Your answer should hold each line of the material that contains the word "computer".

[TASK INPUTS — start]

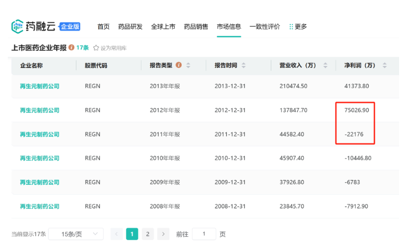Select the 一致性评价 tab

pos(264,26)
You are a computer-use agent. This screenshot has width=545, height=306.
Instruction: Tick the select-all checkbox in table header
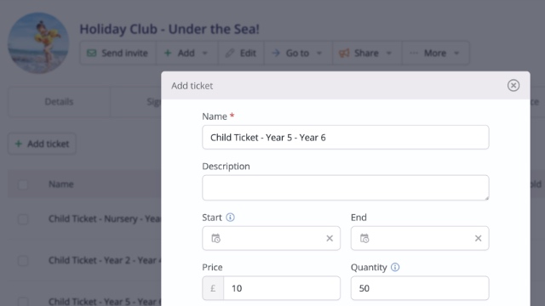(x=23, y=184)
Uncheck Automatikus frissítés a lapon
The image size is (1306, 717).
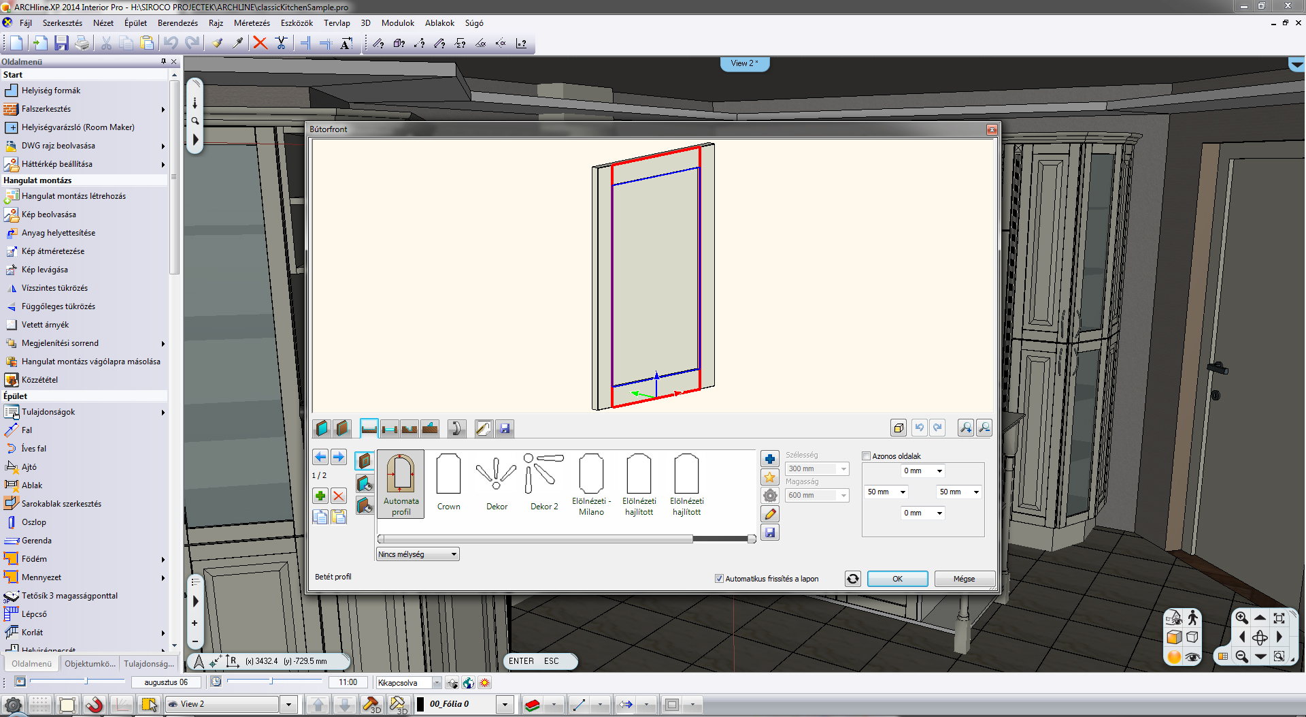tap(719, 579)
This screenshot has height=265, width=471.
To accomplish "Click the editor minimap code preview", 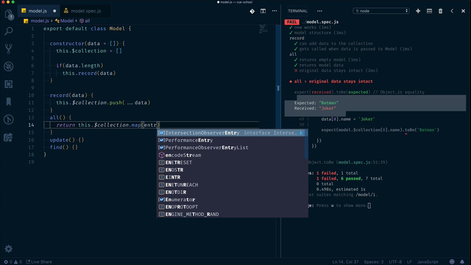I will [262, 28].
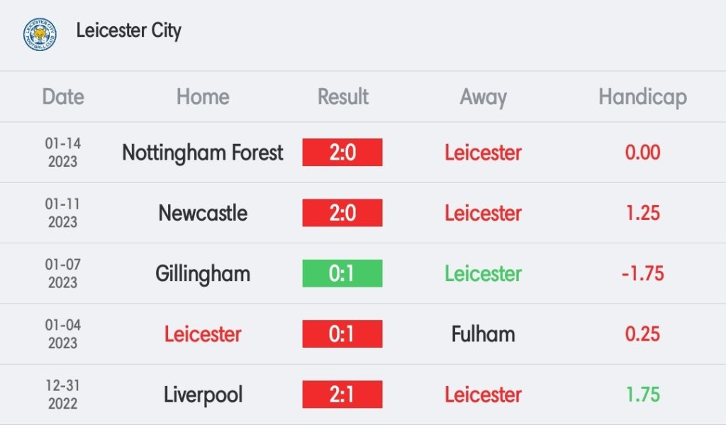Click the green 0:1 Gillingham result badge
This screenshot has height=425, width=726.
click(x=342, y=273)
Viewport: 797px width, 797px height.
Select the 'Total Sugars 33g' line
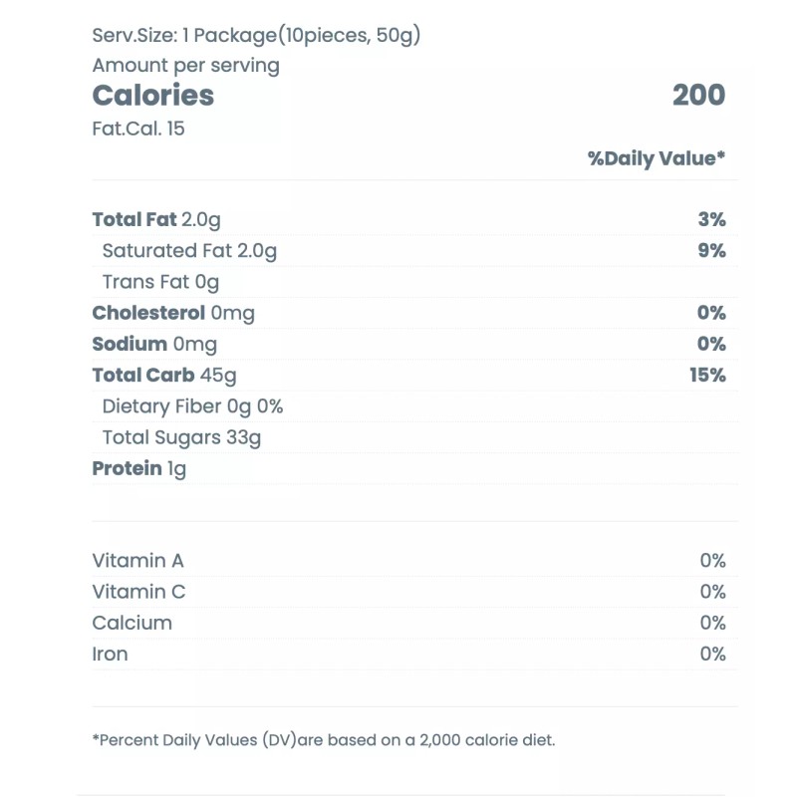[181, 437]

[TASK INPUTS — finish]
[TASK INPUTS — start]

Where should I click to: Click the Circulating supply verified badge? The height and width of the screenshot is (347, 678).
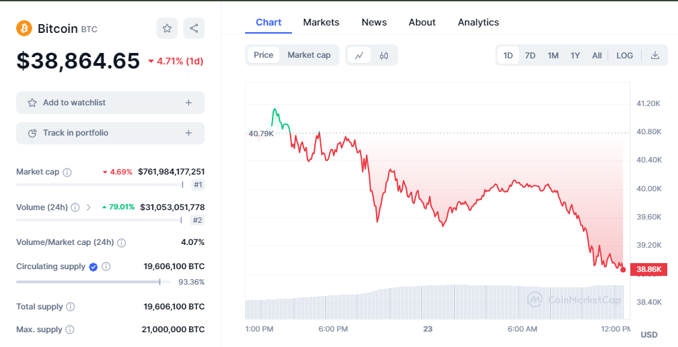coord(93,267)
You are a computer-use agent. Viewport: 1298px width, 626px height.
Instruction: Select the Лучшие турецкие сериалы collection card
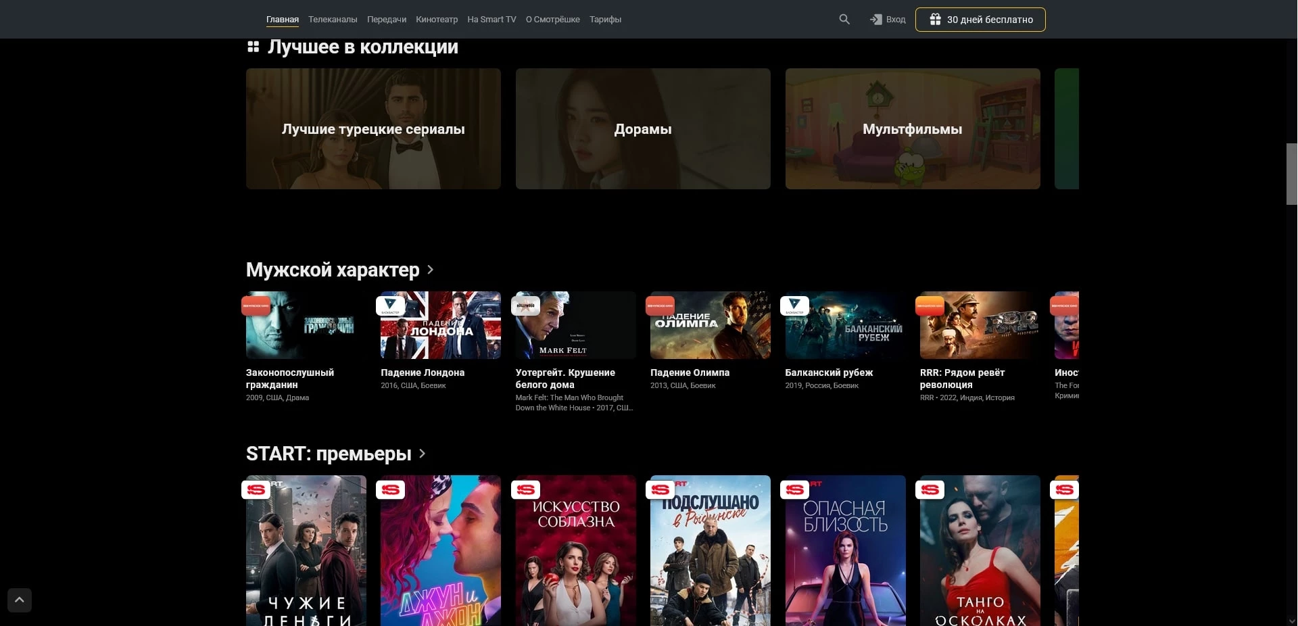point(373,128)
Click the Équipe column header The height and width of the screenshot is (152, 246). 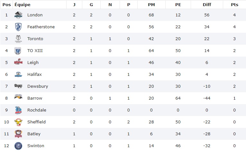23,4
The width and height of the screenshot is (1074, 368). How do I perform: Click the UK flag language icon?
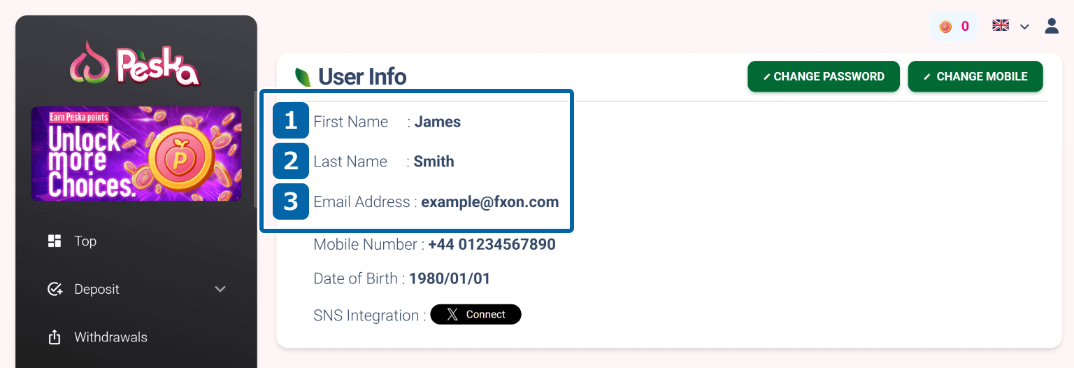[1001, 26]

[TASK INPUTS — finish]

* **ANSWER TO THE PROBLEM**
You are a computer-use agent. This screenshot has width=545, height=306.
You are a computer-use agent. Viewport: 1298px width, 626px height.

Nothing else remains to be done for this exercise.